Go line by line through the entries and show those that hold the string "beside".

(Dataset items)
*****
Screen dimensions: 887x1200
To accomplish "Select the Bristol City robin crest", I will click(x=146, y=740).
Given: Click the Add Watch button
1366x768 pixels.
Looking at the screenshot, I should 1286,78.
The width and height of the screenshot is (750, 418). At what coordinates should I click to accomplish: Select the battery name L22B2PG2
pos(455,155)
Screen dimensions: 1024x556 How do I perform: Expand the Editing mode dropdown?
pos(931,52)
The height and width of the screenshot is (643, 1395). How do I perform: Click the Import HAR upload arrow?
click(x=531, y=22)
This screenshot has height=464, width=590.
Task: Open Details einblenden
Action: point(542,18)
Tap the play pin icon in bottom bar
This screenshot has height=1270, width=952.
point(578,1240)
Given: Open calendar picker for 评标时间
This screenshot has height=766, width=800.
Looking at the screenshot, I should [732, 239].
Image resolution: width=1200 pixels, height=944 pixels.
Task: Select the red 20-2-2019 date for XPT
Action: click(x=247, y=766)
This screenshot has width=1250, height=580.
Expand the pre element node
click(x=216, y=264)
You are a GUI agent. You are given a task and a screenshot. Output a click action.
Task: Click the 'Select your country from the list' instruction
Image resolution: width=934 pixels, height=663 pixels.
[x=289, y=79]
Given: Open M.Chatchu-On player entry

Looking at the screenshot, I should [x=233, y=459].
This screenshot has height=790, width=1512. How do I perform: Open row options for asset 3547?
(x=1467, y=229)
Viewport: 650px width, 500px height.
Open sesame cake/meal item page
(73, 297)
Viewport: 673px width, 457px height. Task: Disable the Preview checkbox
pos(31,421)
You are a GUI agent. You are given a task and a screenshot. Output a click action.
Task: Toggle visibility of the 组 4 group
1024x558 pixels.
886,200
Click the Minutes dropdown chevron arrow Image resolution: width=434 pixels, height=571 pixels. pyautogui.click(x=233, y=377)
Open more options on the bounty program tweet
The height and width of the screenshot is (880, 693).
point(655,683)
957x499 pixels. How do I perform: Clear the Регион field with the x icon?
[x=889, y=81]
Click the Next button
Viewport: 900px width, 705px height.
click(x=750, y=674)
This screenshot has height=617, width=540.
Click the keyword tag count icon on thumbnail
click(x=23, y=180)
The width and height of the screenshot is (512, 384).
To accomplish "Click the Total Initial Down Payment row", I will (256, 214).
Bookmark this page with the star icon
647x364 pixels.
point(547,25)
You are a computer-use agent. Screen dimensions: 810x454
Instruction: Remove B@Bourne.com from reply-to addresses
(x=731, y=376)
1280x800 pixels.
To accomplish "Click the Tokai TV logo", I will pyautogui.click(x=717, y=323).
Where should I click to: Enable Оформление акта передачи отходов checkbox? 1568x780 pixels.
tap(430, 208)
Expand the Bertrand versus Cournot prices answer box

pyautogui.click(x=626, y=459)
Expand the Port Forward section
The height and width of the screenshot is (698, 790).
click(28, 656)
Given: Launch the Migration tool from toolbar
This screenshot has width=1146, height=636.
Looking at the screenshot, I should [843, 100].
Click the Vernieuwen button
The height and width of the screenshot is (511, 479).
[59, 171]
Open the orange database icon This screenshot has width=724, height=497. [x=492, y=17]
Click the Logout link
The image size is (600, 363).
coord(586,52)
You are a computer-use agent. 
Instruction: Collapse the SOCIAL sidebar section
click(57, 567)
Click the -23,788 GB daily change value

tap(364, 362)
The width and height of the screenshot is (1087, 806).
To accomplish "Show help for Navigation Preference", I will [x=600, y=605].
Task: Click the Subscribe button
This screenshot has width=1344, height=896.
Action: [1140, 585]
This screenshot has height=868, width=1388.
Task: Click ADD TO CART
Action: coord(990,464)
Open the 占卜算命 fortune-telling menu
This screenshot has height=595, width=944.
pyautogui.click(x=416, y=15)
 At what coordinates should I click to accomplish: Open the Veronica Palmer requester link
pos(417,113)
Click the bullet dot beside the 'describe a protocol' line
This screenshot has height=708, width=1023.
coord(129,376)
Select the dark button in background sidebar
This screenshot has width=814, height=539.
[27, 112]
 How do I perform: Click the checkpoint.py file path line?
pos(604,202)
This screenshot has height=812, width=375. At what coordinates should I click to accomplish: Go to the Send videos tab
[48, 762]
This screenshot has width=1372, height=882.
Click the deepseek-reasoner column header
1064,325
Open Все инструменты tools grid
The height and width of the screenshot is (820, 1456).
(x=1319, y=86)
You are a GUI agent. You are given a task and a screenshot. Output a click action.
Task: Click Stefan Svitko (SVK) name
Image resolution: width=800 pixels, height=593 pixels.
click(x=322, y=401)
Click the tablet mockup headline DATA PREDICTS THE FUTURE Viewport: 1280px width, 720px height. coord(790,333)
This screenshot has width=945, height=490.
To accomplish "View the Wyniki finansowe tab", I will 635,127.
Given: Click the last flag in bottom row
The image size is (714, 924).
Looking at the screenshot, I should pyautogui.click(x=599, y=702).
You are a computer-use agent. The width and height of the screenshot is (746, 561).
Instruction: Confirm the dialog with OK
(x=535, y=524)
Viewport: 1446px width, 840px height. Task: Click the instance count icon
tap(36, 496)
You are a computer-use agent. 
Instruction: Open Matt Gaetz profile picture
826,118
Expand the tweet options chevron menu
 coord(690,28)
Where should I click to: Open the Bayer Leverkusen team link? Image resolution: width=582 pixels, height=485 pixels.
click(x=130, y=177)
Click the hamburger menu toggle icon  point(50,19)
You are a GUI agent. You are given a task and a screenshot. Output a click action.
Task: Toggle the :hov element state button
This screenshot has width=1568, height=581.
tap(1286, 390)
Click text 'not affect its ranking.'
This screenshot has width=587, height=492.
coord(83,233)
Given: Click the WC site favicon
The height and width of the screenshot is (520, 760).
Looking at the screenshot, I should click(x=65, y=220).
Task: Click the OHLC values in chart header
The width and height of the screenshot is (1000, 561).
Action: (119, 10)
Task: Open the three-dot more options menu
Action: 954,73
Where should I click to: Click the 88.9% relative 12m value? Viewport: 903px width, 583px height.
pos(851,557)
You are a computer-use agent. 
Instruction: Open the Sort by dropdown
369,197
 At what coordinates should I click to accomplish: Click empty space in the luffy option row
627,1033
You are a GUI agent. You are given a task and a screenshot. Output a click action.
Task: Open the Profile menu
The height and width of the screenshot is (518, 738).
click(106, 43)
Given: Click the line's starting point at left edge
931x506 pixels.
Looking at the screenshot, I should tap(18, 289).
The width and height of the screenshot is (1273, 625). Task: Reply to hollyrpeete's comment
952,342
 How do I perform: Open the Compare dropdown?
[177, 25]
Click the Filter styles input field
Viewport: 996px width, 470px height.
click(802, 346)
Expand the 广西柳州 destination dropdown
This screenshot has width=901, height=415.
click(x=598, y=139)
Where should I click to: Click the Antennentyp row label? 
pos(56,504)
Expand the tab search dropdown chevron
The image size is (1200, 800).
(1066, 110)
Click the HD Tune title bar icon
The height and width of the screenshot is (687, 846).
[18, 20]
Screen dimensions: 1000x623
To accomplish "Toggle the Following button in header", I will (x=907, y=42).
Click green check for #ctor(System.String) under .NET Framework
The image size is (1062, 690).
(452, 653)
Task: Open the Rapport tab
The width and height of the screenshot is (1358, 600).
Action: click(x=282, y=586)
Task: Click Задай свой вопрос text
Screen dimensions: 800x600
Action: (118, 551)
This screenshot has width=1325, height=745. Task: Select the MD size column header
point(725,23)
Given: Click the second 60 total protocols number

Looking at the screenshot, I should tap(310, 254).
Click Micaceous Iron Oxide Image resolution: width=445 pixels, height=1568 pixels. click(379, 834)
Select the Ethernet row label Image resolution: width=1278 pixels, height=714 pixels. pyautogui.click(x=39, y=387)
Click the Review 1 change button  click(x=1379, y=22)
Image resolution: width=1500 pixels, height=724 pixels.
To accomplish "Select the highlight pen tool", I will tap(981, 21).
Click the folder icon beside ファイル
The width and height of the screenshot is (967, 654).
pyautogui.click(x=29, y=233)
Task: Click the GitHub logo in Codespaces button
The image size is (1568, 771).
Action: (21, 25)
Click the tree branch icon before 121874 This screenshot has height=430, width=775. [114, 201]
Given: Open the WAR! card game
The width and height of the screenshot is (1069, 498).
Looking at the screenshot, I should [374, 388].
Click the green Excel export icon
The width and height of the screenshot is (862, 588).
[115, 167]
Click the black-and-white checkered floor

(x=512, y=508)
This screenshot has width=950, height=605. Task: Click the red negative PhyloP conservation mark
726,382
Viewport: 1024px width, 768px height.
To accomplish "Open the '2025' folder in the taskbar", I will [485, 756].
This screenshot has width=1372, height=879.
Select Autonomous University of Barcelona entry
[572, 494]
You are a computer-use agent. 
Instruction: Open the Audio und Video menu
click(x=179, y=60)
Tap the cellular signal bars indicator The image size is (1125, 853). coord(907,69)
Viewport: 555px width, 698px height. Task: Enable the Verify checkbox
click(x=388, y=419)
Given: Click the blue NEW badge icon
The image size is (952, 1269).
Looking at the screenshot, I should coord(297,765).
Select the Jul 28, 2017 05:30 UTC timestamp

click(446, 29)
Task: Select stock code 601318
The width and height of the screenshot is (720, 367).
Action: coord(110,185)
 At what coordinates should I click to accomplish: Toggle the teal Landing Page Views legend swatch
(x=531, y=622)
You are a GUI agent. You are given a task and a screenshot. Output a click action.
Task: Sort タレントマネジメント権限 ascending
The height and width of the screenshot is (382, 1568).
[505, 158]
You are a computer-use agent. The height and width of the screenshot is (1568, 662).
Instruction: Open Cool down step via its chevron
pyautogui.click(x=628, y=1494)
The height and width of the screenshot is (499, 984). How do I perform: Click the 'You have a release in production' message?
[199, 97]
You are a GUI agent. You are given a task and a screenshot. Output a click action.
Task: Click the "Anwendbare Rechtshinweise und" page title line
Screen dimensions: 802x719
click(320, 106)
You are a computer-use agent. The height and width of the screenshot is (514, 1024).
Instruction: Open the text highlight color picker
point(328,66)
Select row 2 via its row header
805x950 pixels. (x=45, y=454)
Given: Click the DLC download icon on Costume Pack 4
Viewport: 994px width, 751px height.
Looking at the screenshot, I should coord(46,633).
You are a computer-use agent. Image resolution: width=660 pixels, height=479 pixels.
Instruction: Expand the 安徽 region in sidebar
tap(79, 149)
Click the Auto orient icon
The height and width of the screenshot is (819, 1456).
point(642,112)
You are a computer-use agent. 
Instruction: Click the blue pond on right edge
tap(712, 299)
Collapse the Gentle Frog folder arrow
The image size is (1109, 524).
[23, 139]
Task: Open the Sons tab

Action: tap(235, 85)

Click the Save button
*****
■ WRITTEN SOLUTION ■
Click the bullet dot beside the 'describe a protocol' line
Click the folder icon beside ファイル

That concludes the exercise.